┏━━

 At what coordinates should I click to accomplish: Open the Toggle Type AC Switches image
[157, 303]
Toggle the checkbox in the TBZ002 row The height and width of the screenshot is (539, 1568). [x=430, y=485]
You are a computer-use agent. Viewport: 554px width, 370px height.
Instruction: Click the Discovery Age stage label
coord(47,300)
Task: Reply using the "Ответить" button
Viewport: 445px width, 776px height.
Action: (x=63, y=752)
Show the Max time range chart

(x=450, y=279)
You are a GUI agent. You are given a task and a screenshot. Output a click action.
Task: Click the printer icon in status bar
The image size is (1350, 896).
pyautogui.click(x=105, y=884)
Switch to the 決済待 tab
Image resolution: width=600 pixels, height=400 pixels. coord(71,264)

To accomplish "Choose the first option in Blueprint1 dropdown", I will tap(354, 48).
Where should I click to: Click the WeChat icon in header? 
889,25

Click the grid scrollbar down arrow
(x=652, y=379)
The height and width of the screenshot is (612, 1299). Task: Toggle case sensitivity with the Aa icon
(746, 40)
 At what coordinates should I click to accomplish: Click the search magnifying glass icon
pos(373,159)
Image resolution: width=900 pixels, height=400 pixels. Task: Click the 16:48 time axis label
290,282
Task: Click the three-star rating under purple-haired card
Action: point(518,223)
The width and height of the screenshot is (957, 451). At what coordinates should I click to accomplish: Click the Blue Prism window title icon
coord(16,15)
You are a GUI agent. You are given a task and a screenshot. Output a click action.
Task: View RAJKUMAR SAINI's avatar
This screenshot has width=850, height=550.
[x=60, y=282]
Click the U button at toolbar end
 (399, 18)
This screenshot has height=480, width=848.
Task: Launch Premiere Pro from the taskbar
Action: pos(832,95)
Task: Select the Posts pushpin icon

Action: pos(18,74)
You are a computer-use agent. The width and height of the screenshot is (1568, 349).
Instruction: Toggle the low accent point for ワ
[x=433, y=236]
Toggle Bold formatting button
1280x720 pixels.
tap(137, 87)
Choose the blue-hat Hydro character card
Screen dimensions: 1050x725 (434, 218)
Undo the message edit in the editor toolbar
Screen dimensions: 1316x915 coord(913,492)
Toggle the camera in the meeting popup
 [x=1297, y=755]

┗━━

After reading the listing, copy all of it out exactly.

:: Reply to the task ::
 At what coordinates should I click to accomplish: Open the Toggle Type AC Switches image
[157, 303]
Toggle the checkbox in the TBZ002 row The height and width of the screenshot is (539, 1568). [x=430, y=485]
You are a computer-use agent. Viewport: 554px width, 370px height.
Instruction: Click the Discovery Age stage label
coord(47,300)
Task: Reply using the "Ответить" button
Viewport: 445px width, 776px height.
Action: (x=63, y=752)
Show the Max time range chart

(x=450, y=279)
You are a GUI agent. You are given a task and a screenshot. Output a click action.
Task: Click the printer icon in status bar
The image size is (1350, 896).
pyautogui.click(x=105, y=884)
Switch to the 決済待 tab
Image resolution: width=600 pixels, height=400 pixels. coord(71,264)

To accomplish "Choose the first option in Blueprint1 dropdown", I will tap(354, 48).
Where should I click to: Click the WeChat icon in header? 
889,25

Click the grid scrollbar down arrow
(x=652, y=379)
The height and width of the screenshot is (612, 1299). Task: Toggle case sensitivity with the Aa icon
(746, 40)
 At what coordinates should I click to accomplish: Click the search magnifying glass icon
pos(373,159)
Image resolution: width=900 pixels, height=400 pixels. Task: Click the 16:48 time axis label
290,282
Task: Click the three-star rating under purple-haired card
Action: point(518,223)
The width and height of the screenshot is (957, 451). At what coordinates should I click to accomplish: Click the Blue Prism window title icon
coord(16,15)
You are a GUI agent. You are given a task and a screenshot. Output a click action.
Task: View RAJKUMAR SAINI's avatar
This screenshot has width=850, height=550.
[x=60, y=282]
Click the U button at toolbar end
 (399, 18)
This screenshot has height=480, width=848.
Task: Launch Premiere Pro from the taskbar
Action: pos(832,95)
Task: Select the Posts pushpin icon

Action: pos(18,74)
You are a computer-use agent. The width and height of the screenshot is (1568, 349).
Instruction: Toggle the low accent point for ワ
[x=433, y=236]
Toggle Bold formatting button
1280x720 pixels.
tap(137, 87)
Choose the blue-hat Hydro character card
Screen dimensions: 1050x725 (434, 218)
Undo the message edit in the editor toolbar
Screen dimensions: 1316x915 coord(913,492)
Toggle the camera in the meeting popup
 [x=1297, y=755]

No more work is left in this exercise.